RECORD EXCERPTS =>
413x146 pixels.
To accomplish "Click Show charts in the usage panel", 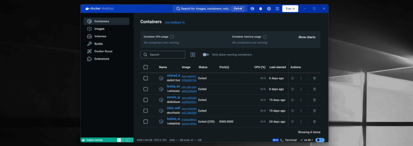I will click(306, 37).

==

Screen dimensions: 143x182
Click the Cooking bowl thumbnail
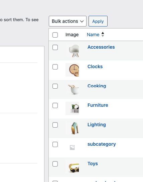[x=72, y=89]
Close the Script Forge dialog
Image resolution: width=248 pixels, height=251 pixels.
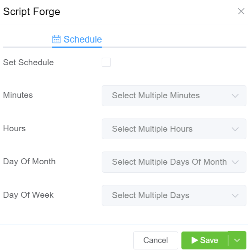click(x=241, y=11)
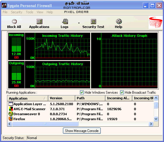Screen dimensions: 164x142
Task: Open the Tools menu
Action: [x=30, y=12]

EXERCISE BRIEF => Print the entries from the line containing "Close the Script Forge dialog" through the line containing "Action: [x=30, y=12]", both included, and omit the pictures.

ANSWER IN FULL =>
Close the Script Forge dialog
Image resolution: width=248 pixels, height=251 pixels.
click(x=241, y=11)
Screen dimensions: 164x142
Task: Open the Tools menu
Action: [x=30, y=12]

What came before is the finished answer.